Extract provided |
— BEGIN —
Home > I You We Them Journeys Beyond Evil The Desk Killer in History and Today(71)

I You We Them Journeys Beyond Evil The Desk Killer in History and Today(71)
Author: Dan Gretton

Two committed suicide – Dr Lange (February 1945); Dr Meyer (May 1945).

Two were executed – Dr Schöngarth (March 1946); Dr Bühler (August 1948).

Three were interned, and then released – Dr Leibbrandt, Dr Stuckart and Dr Klopfer.

 

For the five who survived the war, their differential treatment and sentencing reveals a profoundly disturbing imbalance between judgement about the criminal responsibility involved in ‘direct’ killing and judgement regarding ‘desk’ killing. Schöngarth was clearly a mass murderer, a ‘direct’ killer (though, bizarrely, he was convicted and executed not for being the commander of Einsatzkommando zbV, responsible for the murder of thousands in eastern Galicia, nor for his senior role in the barbarities of Bad Rabka, but for his order to shoot a single Allied pilot, a POW who had crashed in the Netherlands in 1941).
— END —
Short exercise 1 |
In the extract on desk killing, what was Schöngarth convicted and executed for?
Short exercise 2 |
Please continue the extract on desk killing from its last sentence.
The records after this point come from a different source than the extract on desk killing.

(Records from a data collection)
— BEGIN —
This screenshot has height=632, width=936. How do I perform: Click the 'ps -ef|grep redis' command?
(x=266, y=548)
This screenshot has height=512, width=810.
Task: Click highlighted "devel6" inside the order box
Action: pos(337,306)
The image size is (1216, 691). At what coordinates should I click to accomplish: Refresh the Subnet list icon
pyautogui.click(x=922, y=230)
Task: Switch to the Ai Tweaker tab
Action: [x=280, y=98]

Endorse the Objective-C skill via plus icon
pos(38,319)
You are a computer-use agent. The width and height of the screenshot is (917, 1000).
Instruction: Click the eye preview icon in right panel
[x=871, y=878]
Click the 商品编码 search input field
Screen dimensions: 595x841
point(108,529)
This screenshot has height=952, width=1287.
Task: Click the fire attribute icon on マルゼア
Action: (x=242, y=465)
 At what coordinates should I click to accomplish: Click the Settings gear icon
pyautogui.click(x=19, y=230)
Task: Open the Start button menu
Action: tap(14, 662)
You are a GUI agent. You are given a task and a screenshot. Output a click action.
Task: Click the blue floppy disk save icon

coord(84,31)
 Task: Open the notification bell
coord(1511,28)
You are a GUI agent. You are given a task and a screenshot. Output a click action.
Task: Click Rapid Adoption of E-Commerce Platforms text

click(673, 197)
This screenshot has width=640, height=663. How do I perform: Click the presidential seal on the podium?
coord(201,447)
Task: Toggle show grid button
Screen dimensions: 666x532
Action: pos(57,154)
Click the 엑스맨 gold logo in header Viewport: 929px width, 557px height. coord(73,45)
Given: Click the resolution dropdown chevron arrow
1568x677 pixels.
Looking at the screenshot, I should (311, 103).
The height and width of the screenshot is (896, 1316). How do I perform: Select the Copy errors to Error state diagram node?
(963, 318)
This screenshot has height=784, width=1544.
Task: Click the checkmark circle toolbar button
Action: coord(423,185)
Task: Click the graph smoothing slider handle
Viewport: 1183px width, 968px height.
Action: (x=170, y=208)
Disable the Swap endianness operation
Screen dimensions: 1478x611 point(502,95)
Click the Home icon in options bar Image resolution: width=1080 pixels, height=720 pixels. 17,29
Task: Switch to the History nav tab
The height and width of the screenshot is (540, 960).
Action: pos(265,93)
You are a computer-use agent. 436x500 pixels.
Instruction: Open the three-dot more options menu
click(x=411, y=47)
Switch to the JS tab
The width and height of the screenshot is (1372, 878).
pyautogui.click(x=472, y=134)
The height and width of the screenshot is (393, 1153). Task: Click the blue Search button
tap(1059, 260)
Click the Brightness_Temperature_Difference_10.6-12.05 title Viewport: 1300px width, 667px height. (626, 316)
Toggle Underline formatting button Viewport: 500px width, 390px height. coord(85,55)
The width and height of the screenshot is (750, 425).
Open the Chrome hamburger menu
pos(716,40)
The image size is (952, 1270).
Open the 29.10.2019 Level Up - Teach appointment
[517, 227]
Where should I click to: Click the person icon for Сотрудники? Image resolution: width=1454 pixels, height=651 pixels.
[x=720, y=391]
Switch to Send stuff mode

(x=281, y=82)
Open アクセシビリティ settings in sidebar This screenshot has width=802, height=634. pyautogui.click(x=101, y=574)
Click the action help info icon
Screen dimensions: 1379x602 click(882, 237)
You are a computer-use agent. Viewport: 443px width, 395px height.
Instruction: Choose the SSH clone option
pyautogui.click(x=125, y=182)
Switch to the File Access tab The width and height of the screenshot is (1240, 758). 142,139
— END —
Exercise response 1 |
He was executed for ordering the shooting of a single Allied pilot, a POW who had crashed in the Netherlands in 1941.

Exercise response 2 |
But the desk killers were treated very differently. Dr Stuckart – co-author of some the most antisemitic laws in modern European history, and a key figure in designing the ‘legal’ framework for the deportation and extermination of the Jews (and who you’ll also remember proposed compulsory sterilisation of the Mischlinge Jews at Wannsee) – at his trial in 1949, was sentenced to only three years ten months’ imprisonment, and then immediately released because of ‘time already served’. Even allowing for his poor health, this seems a staggeringly lenient sentence, especially given the fact that the judges specified in their verdict that

Without a doubt,13 the laws and decrees drafted or approved by Stuckart himself were a cornerstone of the plan to almost completely exterminate Jews … [he was one of the men] who participated from the peace and quiet of their ministry offices [but] are just as criminal.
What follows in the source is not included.